Only lines holding the word "computer" are wanted from the records; copy all of them.
--- START ---
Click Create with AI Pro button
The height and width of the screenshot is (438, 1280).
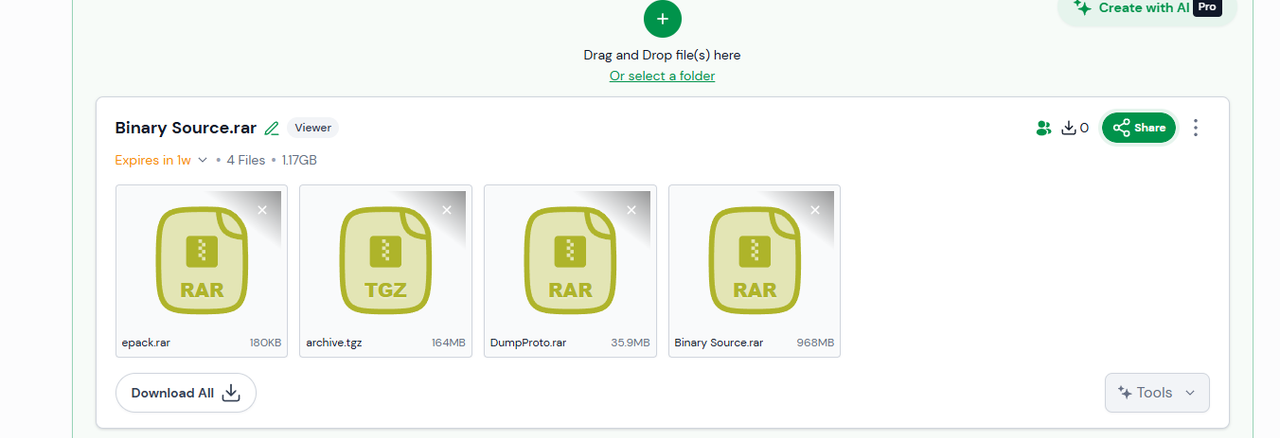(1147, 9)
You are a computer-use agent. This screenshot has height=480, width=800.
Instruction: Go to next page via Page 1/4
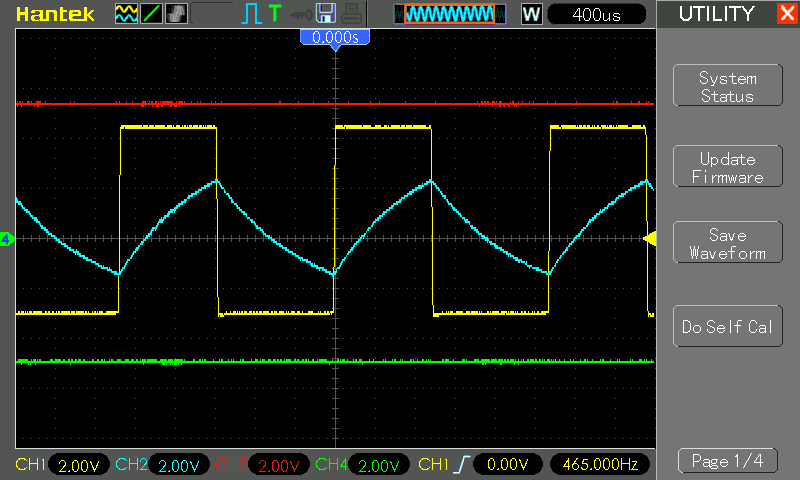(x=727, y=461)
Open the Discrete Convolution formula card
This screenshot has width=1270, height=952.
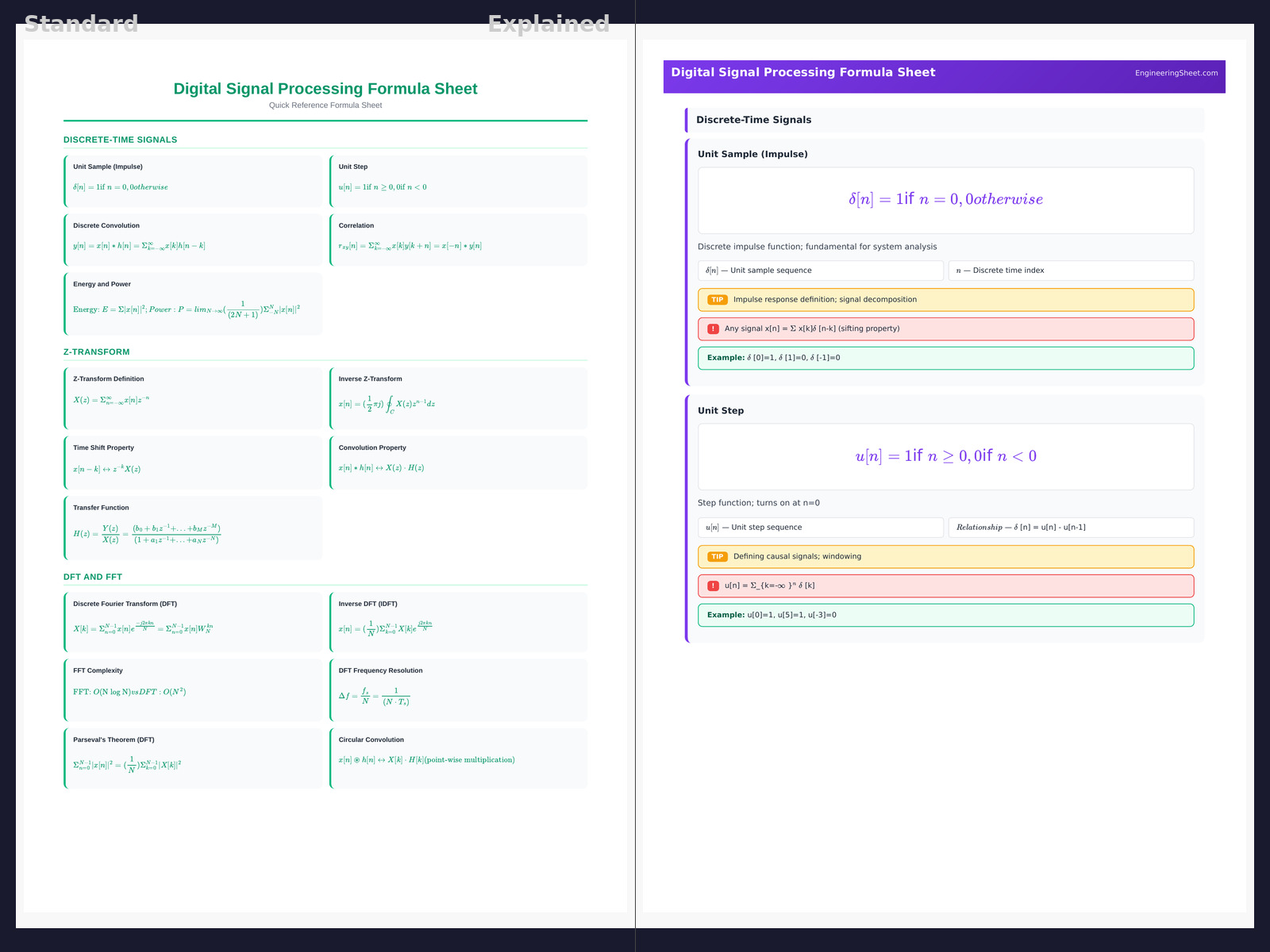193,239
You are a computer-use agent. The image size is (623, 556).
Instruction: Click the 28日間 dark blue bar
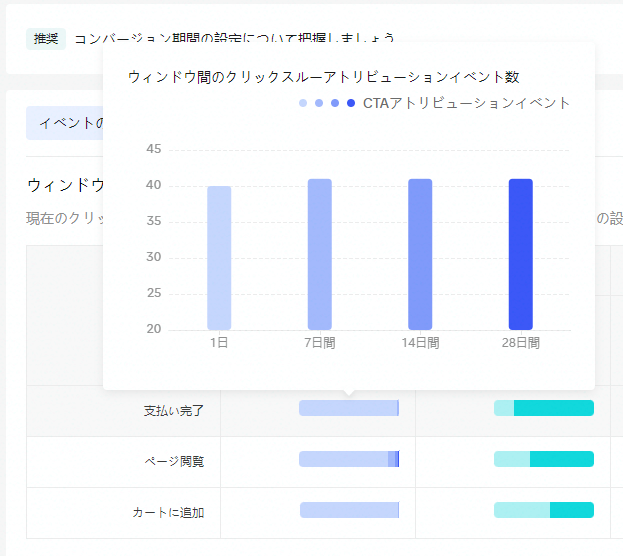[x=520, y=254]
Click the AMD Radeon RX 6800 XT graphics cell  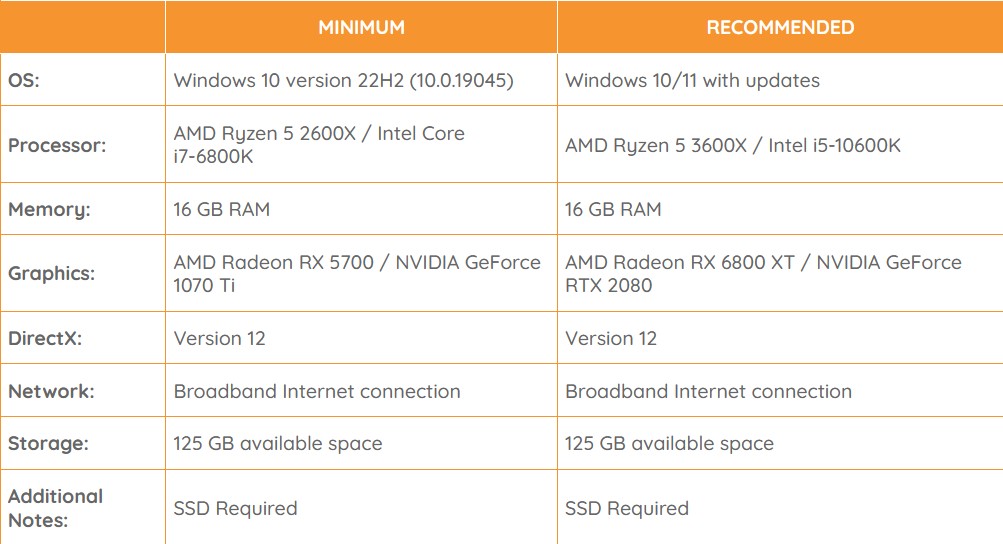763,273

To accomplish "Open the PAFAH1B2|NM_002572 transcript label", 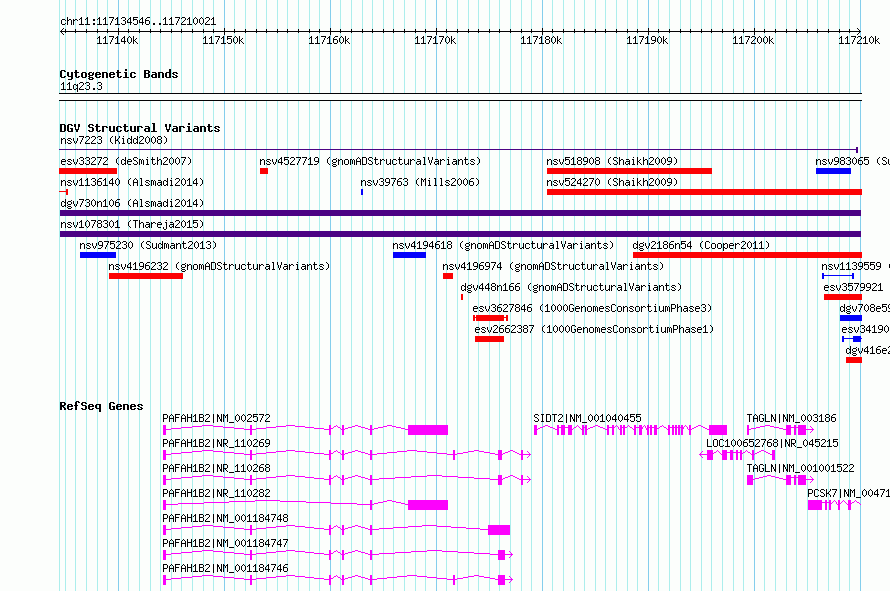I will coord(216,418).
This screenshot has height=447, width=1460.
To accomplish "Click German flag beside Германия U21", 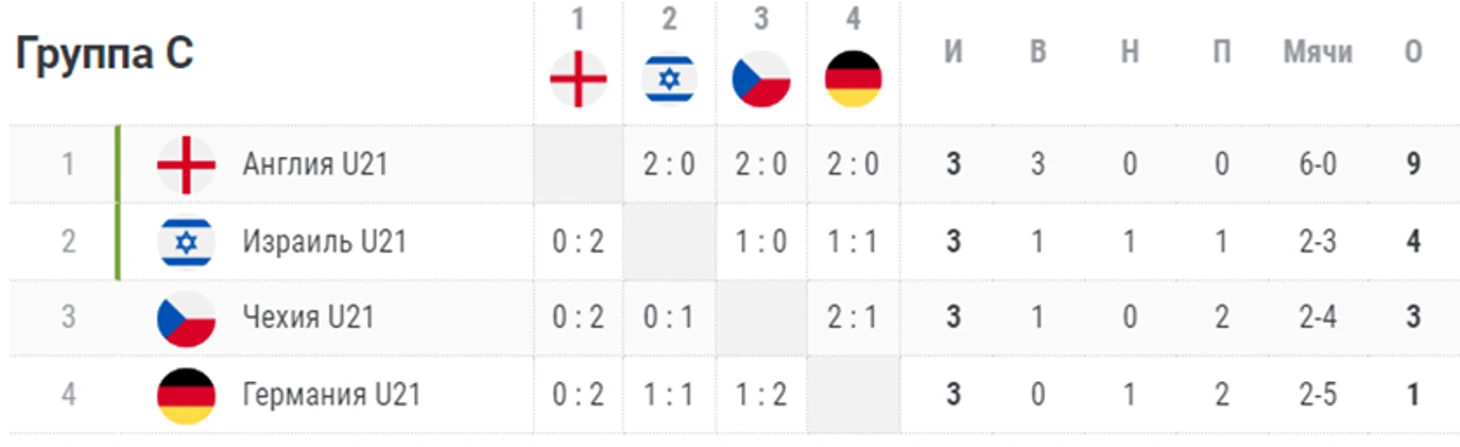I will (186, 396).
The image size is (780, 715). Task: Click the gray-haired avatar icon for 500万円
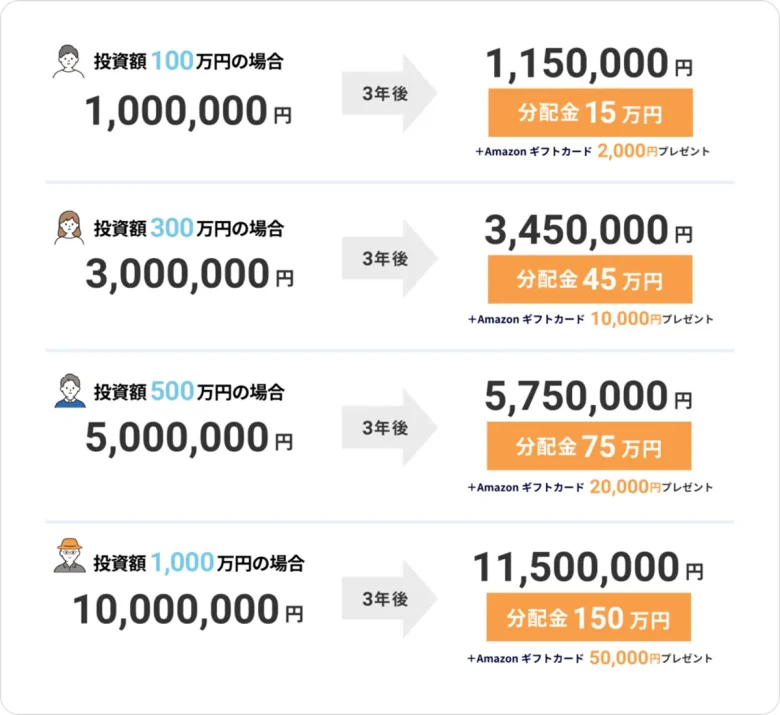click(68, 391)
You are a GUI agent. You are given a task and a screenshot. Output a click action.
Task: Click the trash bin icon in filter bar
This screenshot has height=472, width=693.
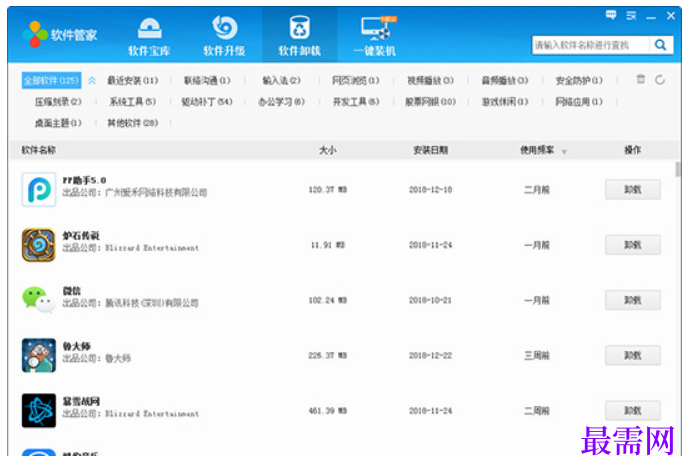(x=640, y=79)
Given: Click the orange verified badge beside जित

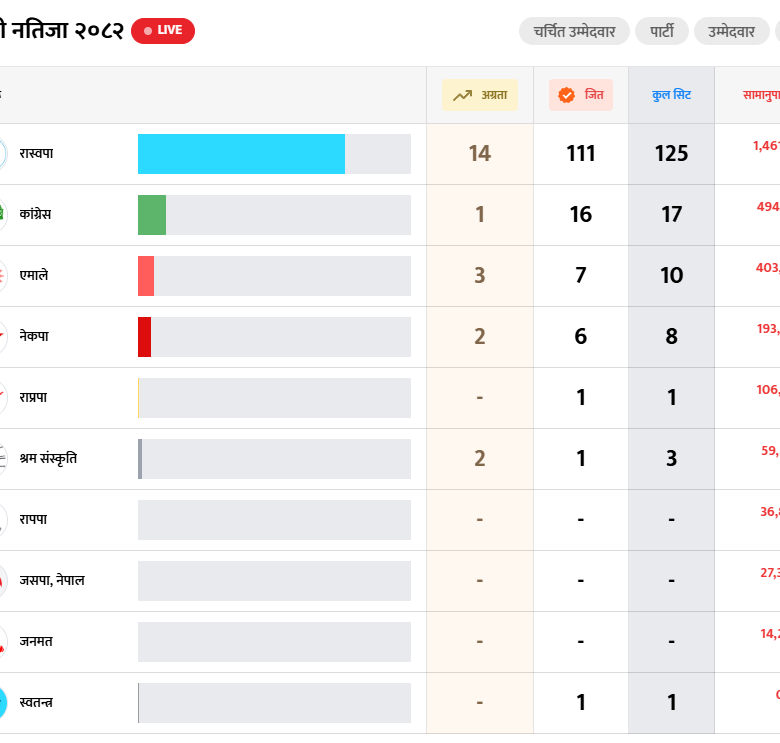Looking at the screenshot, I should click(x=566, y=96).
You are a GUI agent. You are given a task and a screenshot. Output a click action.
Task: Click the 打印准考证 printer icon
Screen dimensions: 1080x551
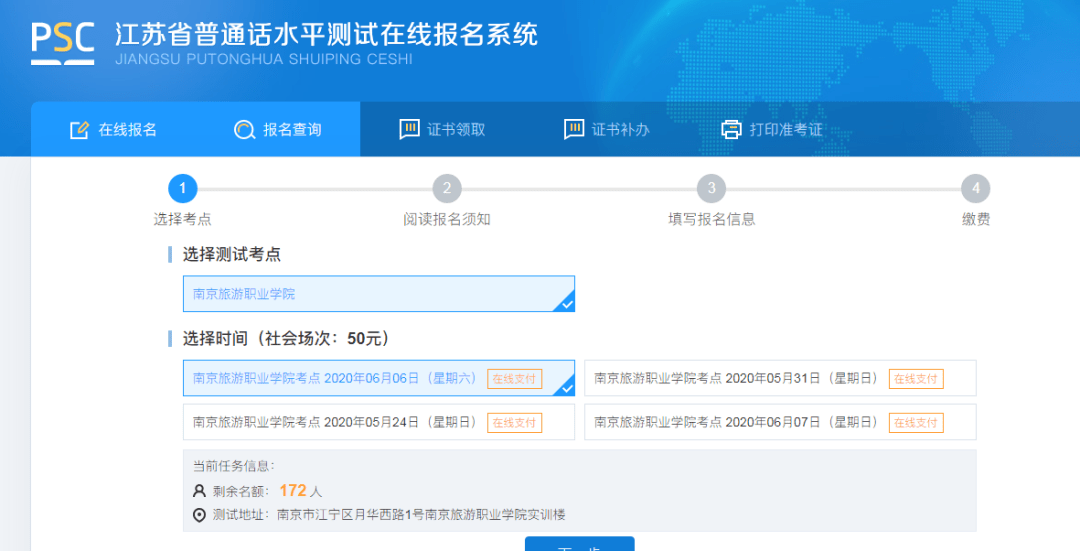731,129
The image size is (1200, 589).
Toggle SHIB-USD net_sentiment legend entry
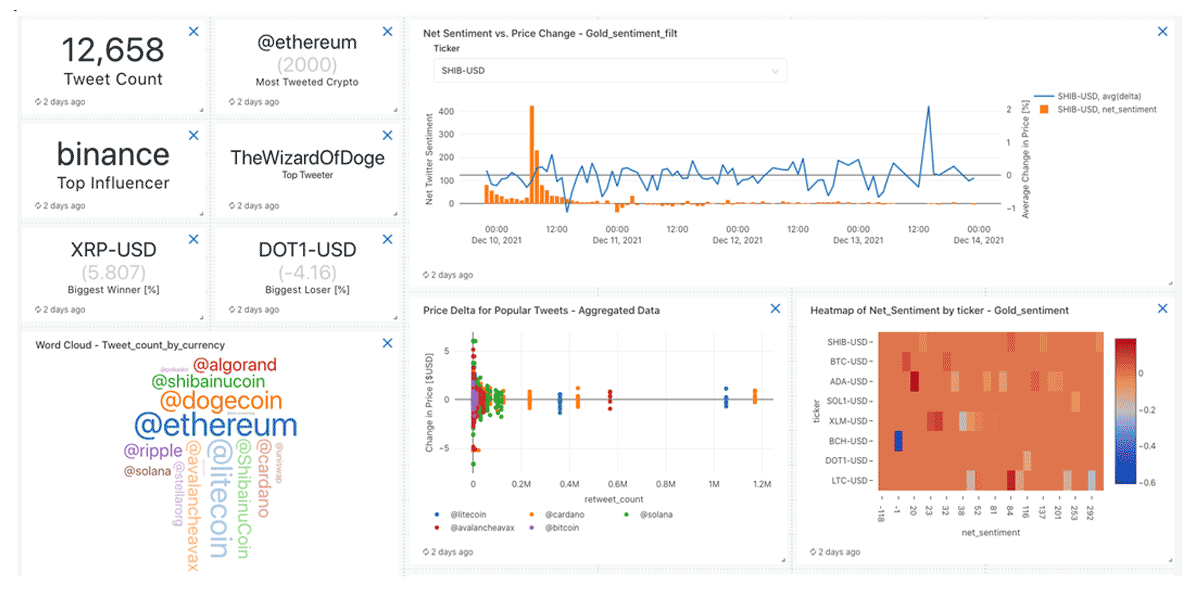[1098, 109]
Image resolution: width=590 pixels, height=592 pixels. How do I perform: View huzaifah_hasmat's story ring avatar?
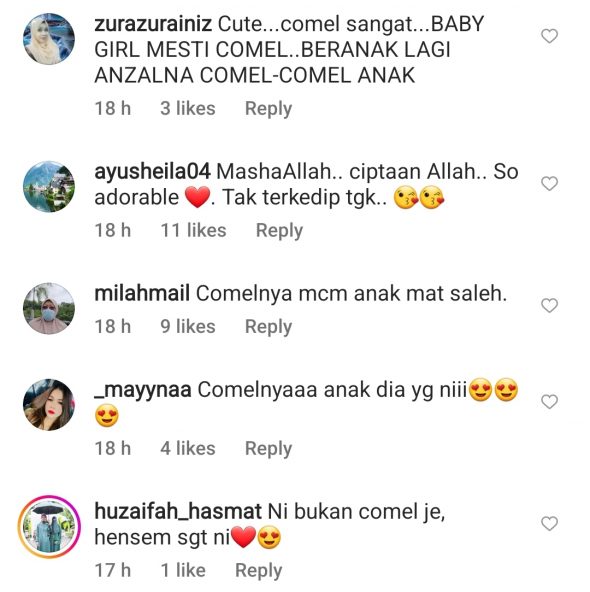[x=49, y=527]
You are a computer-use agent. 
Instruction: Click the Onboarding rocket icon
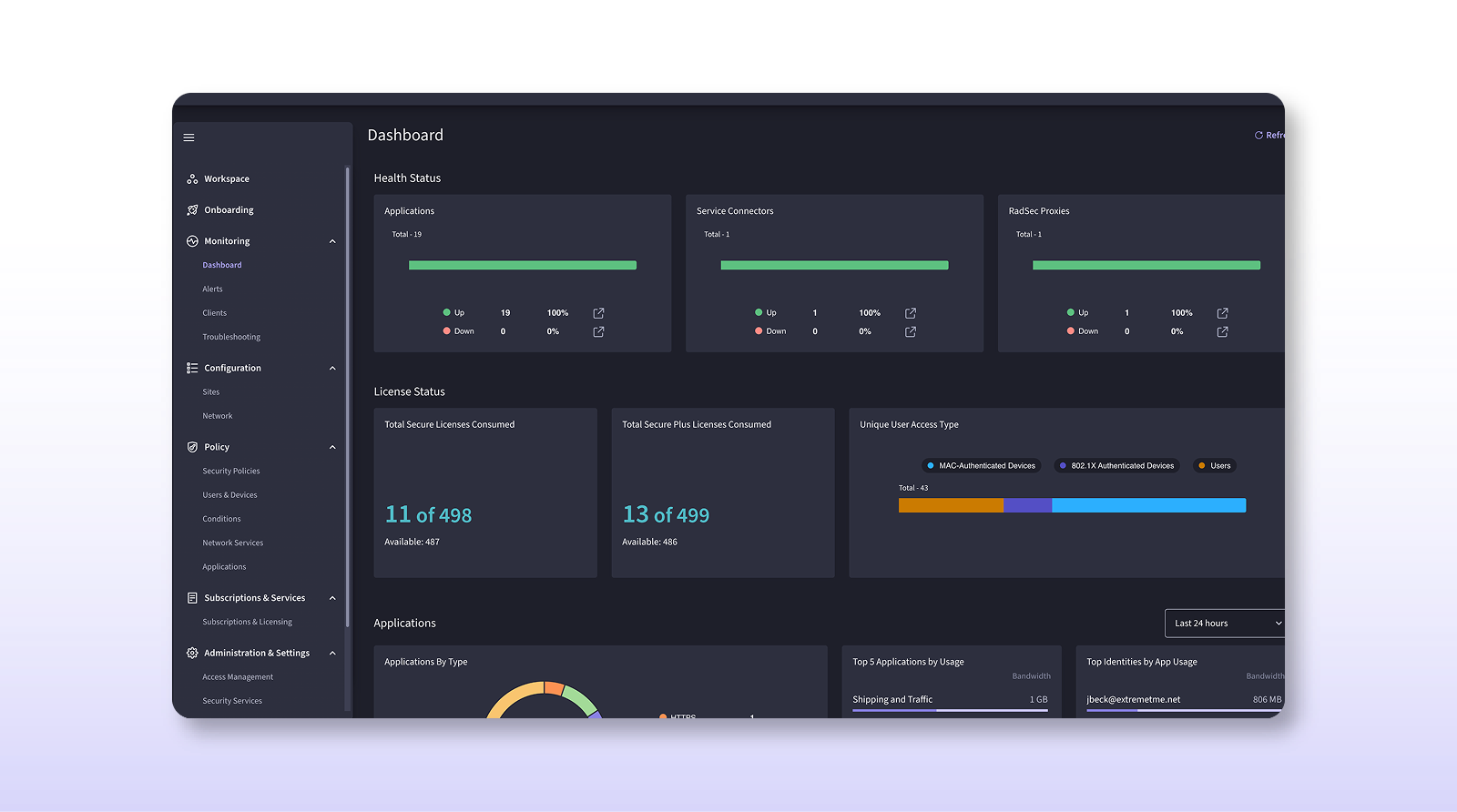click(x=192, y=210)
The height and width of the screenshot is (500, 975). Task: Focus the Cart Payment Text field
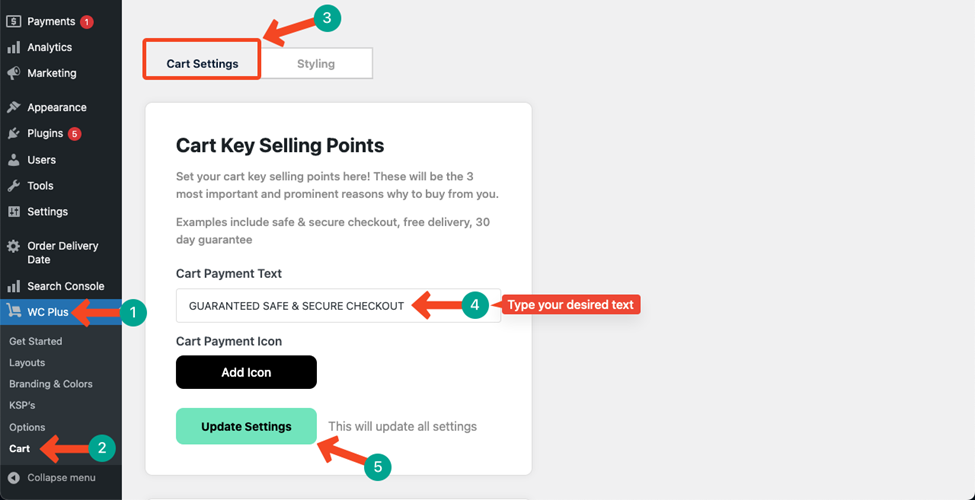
--- END ---
## ANSWER FOR THIS EXERCISE
You are a computer-use agent. This screenshot has height=480, width=800.
You are a computer-use agent. The image size is (623, 556).
You are a computer-use agent. 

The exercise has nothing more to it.